§ **PAGE TEXT**

And in Finland there is still a small potential. And on the corporate side we have said in connection with SME strategy that we will do significant repricing on the lending side and we start seeing that works roughly in Sweden and Norway. And finally we are also not least in the SME segment, we are also on deposits side working which charging more and more customers with the negative rates, so that's the key drivers and some of flavours on the geography.

Willis Palermo

Thank you very much.

Operator

Thank you. We'll take our next question from Matti Ahokas from Danske Bank. Please go ahead. Your line is open.

Matti Ahokas

Yes. Good afternoon. It's Matti Ahokas here from Danske Bank. Two questions, please. Firstly on this PD inspection and the SREP outcome, how much would it impact your core Tier 1 ratio if you would have to use the exposure with the PDs? I am sure you have done a lot of calculations. Some kind of sensitivity on that would be extremely helpful.

The second question is on this risky part of the oil and offshore portfolio. Ari mentioned EUR1.8 billion. What kind of loss levels do you foresee in this portfolio?

Torsten Hagen Jorgensen

Yes. If is should start on the – I don't think a structure we can refer to a PD inspection. We are – we have a equipped dialogue with Swedish at this stage relating to the clear statement that Swedish FSA has gone [Indiscernible] level that want to, and they think that corporate risk weights of Swedish bank should go up. And I think it's also fair to say that this will happen in different way from the different banks. And it also show that they had – if we look aside from the [Indiscernible] its true that they are having a number of questions relating to our PDs and ADFs, and they are making a number of calculations and we are providing a number of numbers.

And they have made as we have said, the first type of initial assessments included in the add-on that has now been done. And then they will reverts end of September with their final conclusion on corporate risk rates including PD, the PD issue.

Ari Kaperi

And we expect loss levels from this risky or part of the oil offshore -- oil portfolio. It's very difficult to give on – actually impossible to give any kind of precise estimate. What we have done of course already now with that we don't have for example in our offshore portfolio, we don't have any individual mostly so far. We don't have any impaired customers so far, what we have done is that we have build up our collective provisions for this portfolio.

Currently, we have around 90 million of collective provisions just to cover increased risk for individual losses in this portfolio. Also we have taken some or increased some or collective provinces also in some other parts of other bank for example in REIT and Norway be increased by 10 million of our provisions because there are some smaller oil service related clients.

So that I think that the loss level we saw this quarter which was in this offshore was 27 million of this collective provision increase then we have a few individual losses in other parts of the portfolio mainly related to oil services clients in land based areas, and as I said that they are roughly half or more than half of our Q3 losses, are deriving from these riskier segment.

And then I would say that, that’s my best estimate around the level for the coming quarter so that it maybe – so that we are – if there are no individual provisions coming shortly then we continue to increase our collective provisions just in case before these increased levels if we start to see more and more individual hits in these segments then perhaps there is no so much need in the short-term to increase the collective provisions. But putting this all together as we have said that, that’s somewhat higher level of losses from these levels are now during the second half of this year and then also it looks like that will continue during the first half of 2017. By the time more precise and outlook guidance will be the key back then at this point.

§ **COLLECTED MATERIAL**
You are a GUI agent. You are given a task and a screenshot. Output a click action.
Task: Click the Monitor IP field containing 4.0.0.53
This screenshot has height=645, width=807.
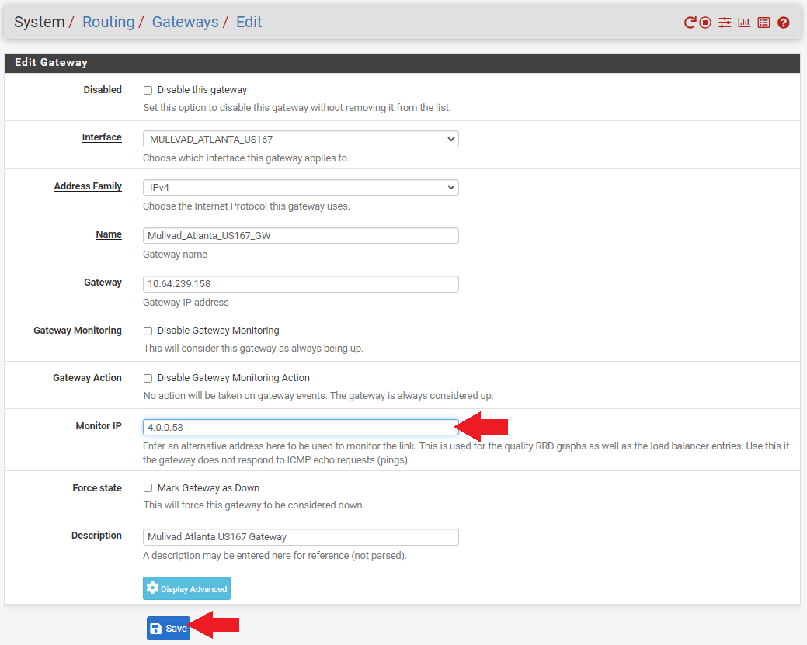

§ **OBJECTIVES**
1) Swap "Good afternoon" for "Good morning" in the earnings call transcript, starting at "Yes. Good afternoon." and ending at "be extremely helpful.".
2) Which people speak in the earnings call transcript, as shown by the names above their remarks?
Rely only on the earnings call transcript.

§ **RESPONSES BY TASK**
1)
Yes. Good morning. It's Matti Ahokas here from Danske Bank. Two questions, please. Firstly on this PD inspection and the SREP outcome, how much would it impact your core Tier 1 ratio if you would have to use the exposure with the PDs? I am sure you have done a lot of calculations. Some kind of sensitivity on that would be extremely helpful.

2)
Willis Palermo
Matti Ahokas
Torsten Hagen Jorgensen
Ari Kaperi